_PAGE EXTRACT:_
Re: [Announce] BKL shifting into drivers and filesystems - beware

From: Andrea Arcangeli (andrea@suse.de)
Date: Sun Jul 16 2000 - 15:41:19 EST


On Sun, 16 Jul 2000, Arjan van de Ven wrote:

>I hope you didn't want to insult linux-kernel's intelligence by using such a
>flawed logic; I assume you know that Rik had a good point (ie. on most
>systems kernel memory is much less than userspace memory) and you were just
>making a joke...

Note that BUG() happens in very fast paths (unlike most of the GFP_KERNEL
allocations that you was referring to), thus defining BUG as a noop would
probably make a difference.

What I wanted to say is that network skbs, buffer cache, dcache and icache
are_n't_ allocated in ZONE_NORMAL and they can't handle HIGHMEM. It would
be costly in performance to change ipv4, VFS and probably also the fses to
allow them to handle highmemory also in the long term (since it would
involve changing a pte mapping and flushing a tlb entry for a little read
or write of a core structure that should be instead very efficient to read
and write from/to). So I think changing the kerenl to be able to use
always HIGHMEM all over the place is the wrong thing to do for
performance.

_TASK INSTRUCTIONS:_
**1)** Turn everything in the listing from the line containing "This screenshot has width=575, height=317." through the end of the listing into a JSON list of strings, one string per line, leaving out blank lines.
**2)** Continue the mailing-list reply about kernel memory zones and HIGHMEM from its final sentence.

_GIVEN INFORMATION:_
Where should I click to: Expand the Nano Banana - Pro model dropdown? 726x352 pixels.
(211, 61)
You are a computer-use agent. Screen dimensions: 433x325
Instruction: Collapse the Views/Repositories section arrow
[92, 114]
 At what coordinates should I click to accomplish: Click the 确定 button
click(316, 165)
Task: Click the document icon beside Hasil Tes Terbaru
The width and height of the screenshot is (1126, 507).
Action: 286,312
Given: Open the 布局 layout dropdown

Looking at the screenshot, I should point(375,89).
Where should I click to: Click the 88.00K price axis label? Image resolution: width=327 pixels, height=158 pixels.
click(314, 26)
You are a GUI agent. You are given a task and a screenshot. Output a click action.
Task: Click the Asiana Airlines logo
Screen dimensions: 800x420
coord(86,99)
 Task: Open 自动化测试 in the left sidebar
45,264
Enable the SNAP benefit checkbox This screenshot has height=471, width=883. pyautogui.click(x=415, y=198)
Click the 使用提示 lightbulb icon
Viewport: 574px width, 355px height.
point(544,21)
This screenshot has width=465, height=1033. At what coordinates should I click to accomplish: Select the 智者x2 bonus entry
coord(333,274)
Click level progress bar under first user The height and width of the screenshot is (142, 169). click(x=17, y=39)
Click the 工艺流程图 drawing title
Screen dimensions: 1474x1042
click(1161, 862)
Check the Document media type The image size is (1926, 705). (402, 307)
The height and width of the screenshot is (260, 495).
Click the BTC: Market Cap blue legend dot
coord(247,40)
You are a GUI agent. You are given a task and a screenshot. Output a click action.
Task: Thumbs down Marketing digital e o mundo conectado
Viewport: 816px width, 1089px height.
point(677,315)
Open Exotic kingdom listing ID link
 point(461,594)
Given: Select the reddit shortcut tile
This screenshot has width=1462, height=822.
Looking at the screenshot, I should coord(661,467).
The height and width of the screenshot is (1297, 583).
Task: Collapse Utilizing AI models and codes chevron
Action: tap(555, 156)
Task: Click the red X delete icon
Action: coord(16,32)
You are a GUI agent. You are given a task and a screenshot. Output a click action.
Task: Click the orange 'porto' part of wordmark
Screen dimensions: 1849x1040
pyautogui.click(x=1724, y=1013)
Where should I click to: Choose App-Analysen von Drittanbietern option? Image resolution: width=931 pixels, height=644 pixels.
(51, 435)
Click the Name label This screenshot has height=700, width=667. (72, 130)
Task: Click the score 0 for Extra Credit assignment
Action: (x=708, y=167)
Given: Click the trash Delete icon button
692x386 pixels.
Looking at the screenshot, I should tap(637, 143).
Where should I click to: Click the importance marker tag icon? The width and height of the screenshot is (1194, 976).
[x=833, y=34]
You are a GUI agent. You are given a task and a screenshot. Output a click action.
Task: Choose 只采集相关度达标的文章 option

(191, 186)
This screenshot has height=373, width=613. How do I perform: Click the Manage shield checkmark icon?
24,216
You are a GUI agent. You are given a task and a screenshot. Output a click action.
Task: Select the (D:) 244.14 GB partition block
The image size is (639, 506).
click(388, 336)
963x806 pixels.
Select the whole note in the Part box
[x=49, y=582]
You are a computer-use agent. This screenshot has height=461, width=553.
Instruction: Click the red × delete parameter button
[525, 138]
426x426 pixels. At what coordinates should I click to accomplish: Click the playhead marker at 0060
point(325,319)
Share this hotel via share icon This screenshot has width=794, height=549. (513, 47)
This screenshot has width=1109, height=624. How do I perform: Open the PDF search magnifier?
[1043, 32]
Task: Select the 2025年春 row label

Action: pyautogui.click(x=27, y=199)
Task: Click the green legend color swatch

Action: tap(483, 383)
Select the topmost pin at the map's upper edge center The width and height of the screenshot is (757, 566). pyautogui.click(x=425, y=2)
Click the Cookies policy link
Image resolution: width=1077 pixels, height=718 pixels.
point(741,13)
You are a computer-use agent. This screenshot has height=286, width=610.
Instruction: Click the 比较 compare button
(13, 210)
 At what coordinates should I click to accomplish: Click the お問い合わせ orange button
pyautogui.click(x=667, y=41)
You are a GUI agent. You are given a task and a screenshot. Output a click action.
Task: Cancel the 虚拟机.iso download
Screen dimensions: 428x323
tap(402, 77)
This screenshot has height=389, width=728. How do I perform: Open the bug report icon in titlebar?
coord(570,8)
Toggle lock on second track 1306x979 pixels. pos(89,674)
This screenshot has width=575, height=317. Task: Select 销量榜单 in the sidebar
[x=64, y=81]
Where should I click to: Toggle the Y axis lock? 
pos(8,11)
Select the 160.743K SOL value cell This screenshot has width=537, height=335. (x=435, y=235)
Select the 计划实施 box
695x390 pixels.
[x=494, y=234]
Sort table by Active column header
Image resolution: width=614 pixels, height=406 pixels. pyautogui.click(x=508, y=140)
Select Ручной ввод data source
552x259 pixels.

_EXPECTED OUTPUTS:_
**1)**
[
  "This screenshot has width=575, height=317. Task: Select 销量榜单 in the sidebar",
  "[x=64, y=81]",
  "Where should I click to: Toggle the Y axis lock? ",
  "pos(8,11)",
  "Select the 160.743K SOL value cell This screenshot has width=537, height=335. (x=435, y=235)",
  "Select the 计划实施 box",
  "695x390 pixels.",
  "[x=494, y=234]",
  "Sort table by Active column header",
  "Image resolution: width=614 pixels, height=406 pixels. pyautogui.click(x=508, y=140)",
  "Select Ручной ввод data source",
  "552x259 pixels."
]

**2)**
Could you answer me why an alloc_skb done by tcp_sendmsg should rebalance
the highmem zone instead of left the tasks that can use highmem and kswapd
to rebalance it (asynchronously from the tcp_sendmsg point of view)? Is
that for saving three pushes on the stack of a zone_t pointer in the
slowww GFP path, right? Do you think that allowing the VM to do the right
thing doesn't worth a few pushes on the stack? IMHO even if
icache/dcache, buffer cache and skbs would handle highmem it would still
worth to do the few pushes on the stack to pass the zone_t for the rest of
the slow path thousand GFP_KERNEL (since they will happen eventually) and
I don't see any improvement in saving the three pushes on the stack in the
GFP slow path.

Also do you think that breaking the LRU ordering is worth the three pushes
on the stack?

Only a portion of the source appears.